DATA SHOWN section start

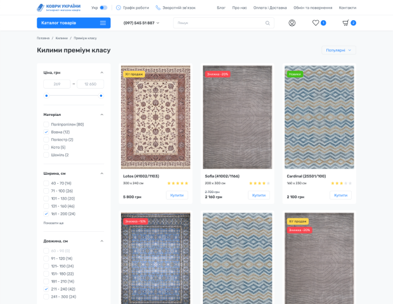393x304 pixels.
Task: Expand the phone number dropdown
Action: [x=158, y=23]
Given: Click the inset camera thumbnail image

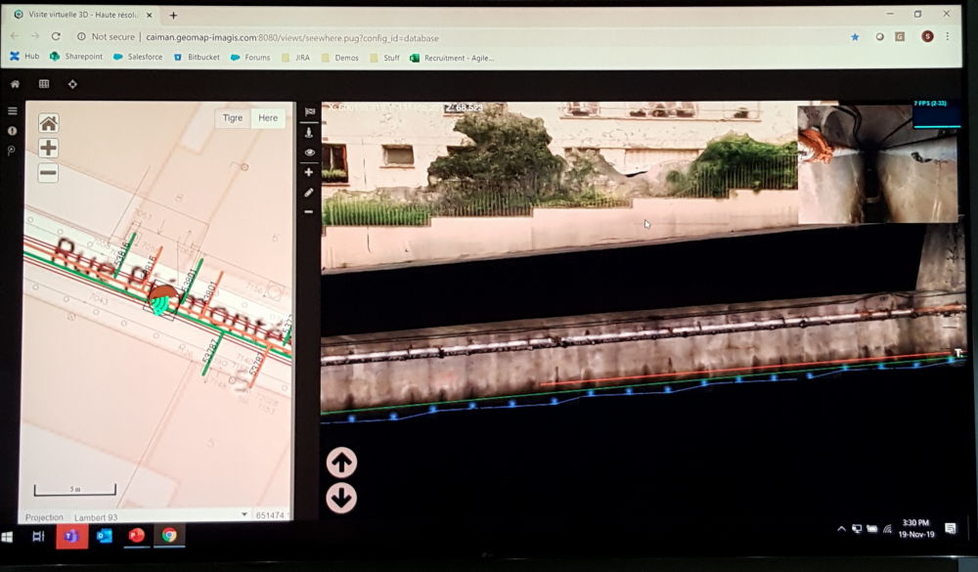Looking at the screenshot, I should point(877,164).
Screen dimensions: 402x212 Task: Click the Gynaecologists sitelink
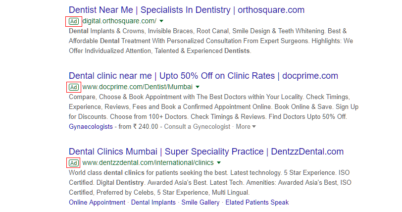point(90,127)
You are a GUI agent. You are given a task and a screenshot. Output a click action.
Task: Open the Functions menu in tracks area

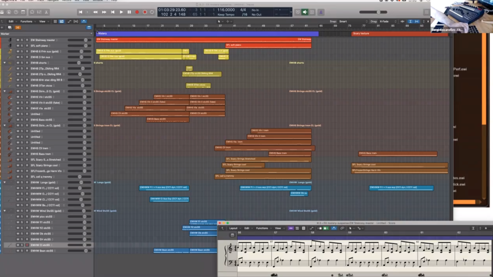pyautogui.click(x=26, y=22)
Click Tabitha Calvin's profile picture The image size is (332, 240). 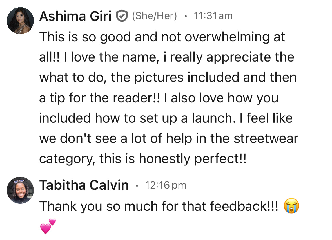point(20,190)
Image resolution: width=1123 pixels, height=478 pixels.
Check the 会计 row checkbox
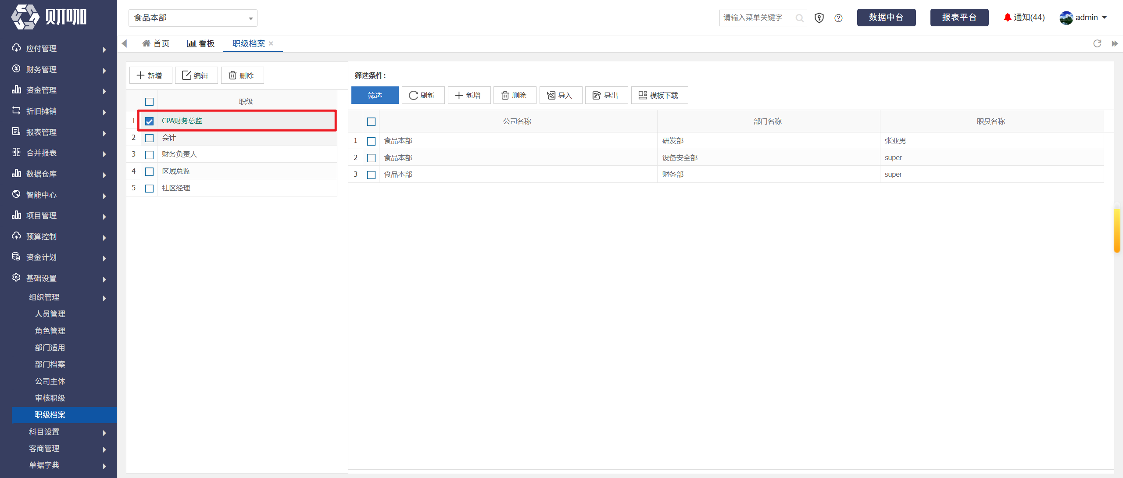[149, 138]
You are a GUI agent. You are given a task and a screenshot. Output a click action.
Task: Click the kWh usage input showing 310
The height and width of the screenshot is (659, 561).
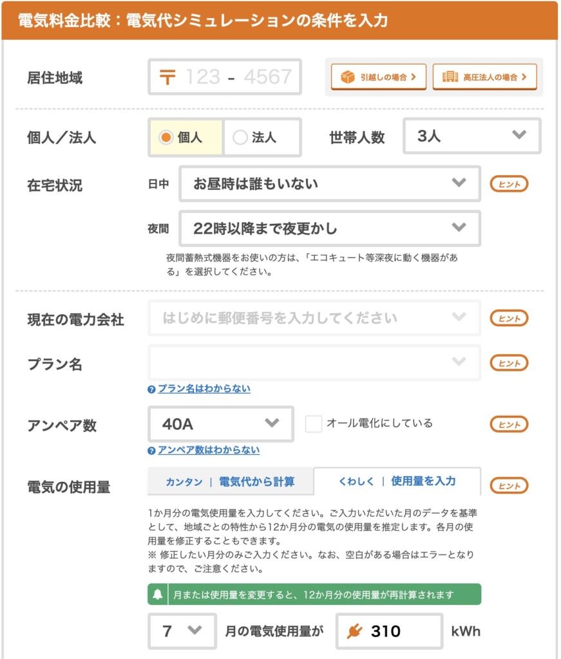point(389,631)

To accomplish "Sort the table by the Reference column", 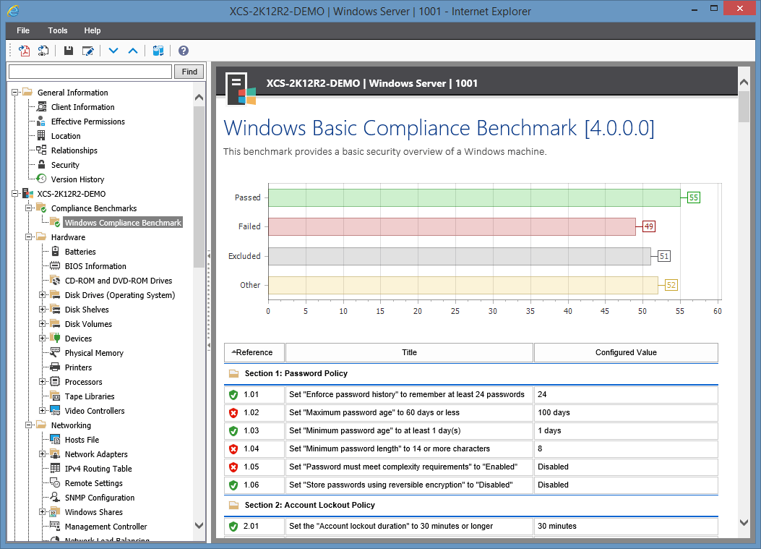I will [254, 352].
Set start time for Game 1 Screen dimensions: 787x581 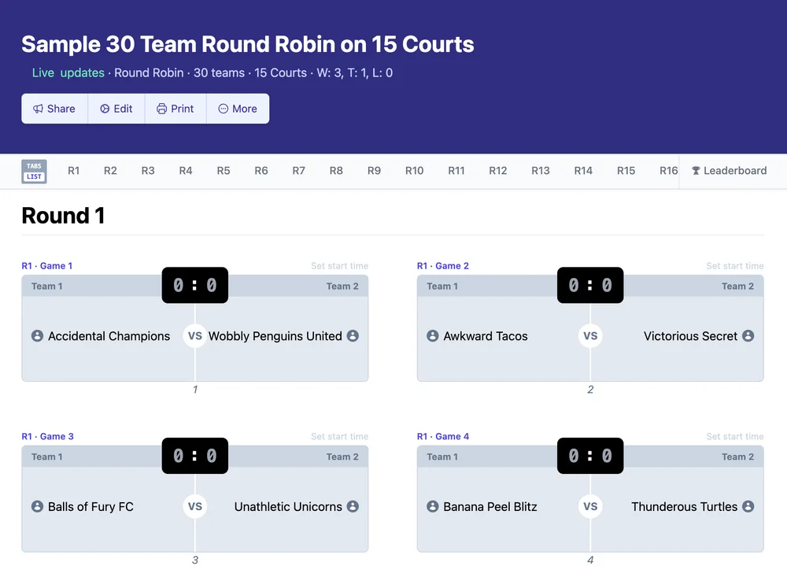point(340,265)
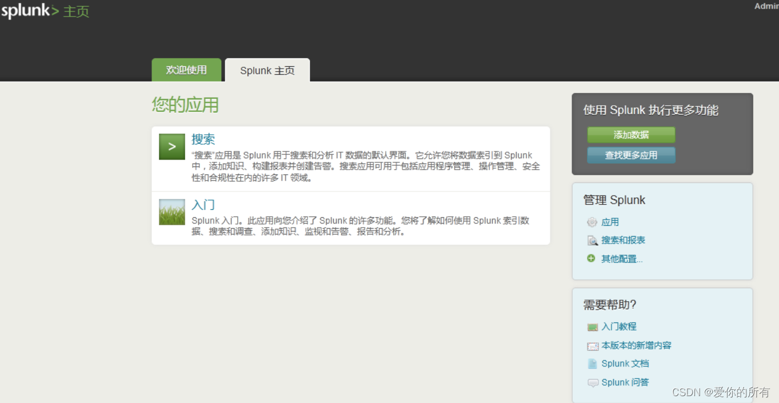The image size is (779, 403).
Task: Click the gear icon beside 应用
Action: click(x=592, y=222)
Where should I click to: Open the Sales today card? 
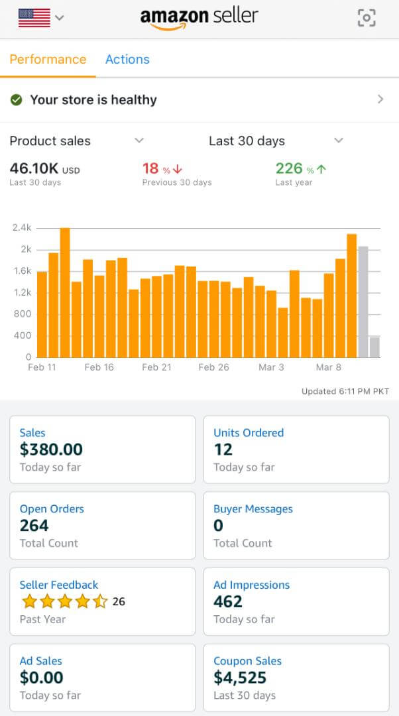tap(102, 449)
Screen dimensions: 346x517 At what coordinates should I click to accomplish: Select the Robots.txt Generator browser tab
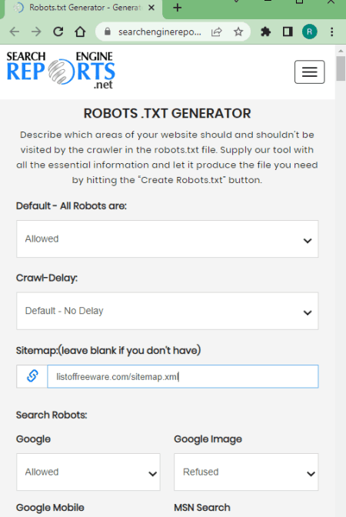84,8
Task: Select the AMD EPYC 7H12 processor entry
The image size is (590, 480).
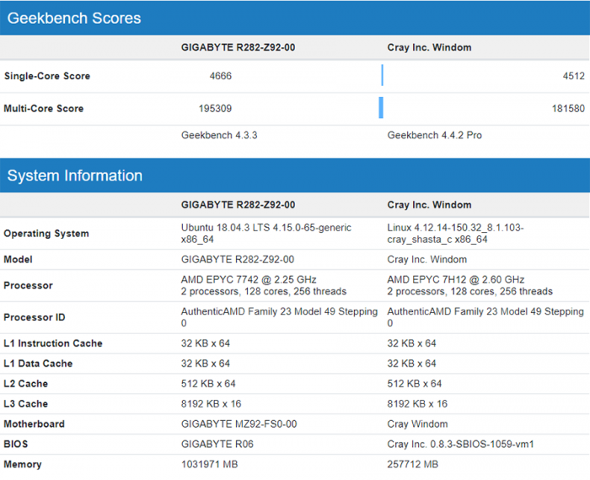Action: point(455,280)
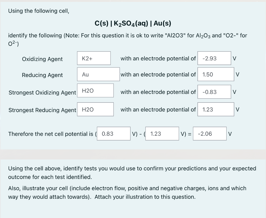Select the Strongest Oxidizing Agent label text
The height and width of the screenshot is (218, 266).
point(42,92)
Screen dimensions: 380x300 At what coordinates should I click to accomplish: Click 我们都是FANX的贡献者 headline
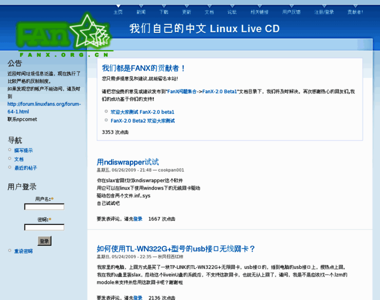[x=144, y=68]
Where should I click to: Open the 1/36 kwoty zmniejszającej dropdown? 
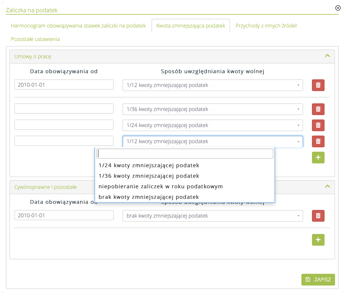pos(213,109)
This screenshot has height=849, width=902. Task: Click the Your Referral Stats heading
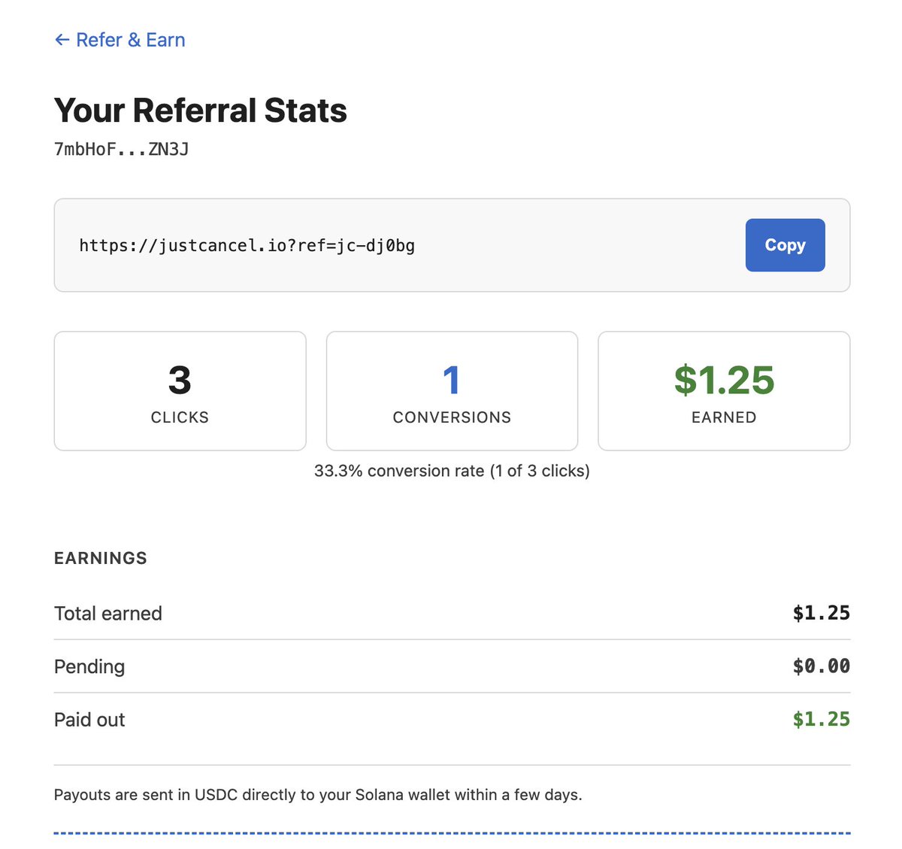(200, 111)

DATA SHOWN section end

Write out exactly the lines from the one containing "Task: Select the" through the end of the records above, both included, leaving all pictures out.

Task: Select the AMD EPYC 7H12 processor entry
The image size is (590, 480).
Action: point(455,280)
Select the Strongest Oxidizing Agent label text
The height and width of the screenshot is (218, 266).
point(42,92)
Screen dimensions: 380x300 At what coordinates should I click to accomplish: Click 我们都是FANX的贡献者 headline
[x=144, y=68]
Where should I click to: Open the 1/36 kwoty zmniejszającej dropdown? 
pos(213,109)
This screenshot has height=849, width=902. Task: Click the Your Referral Stats heading
(200, 111)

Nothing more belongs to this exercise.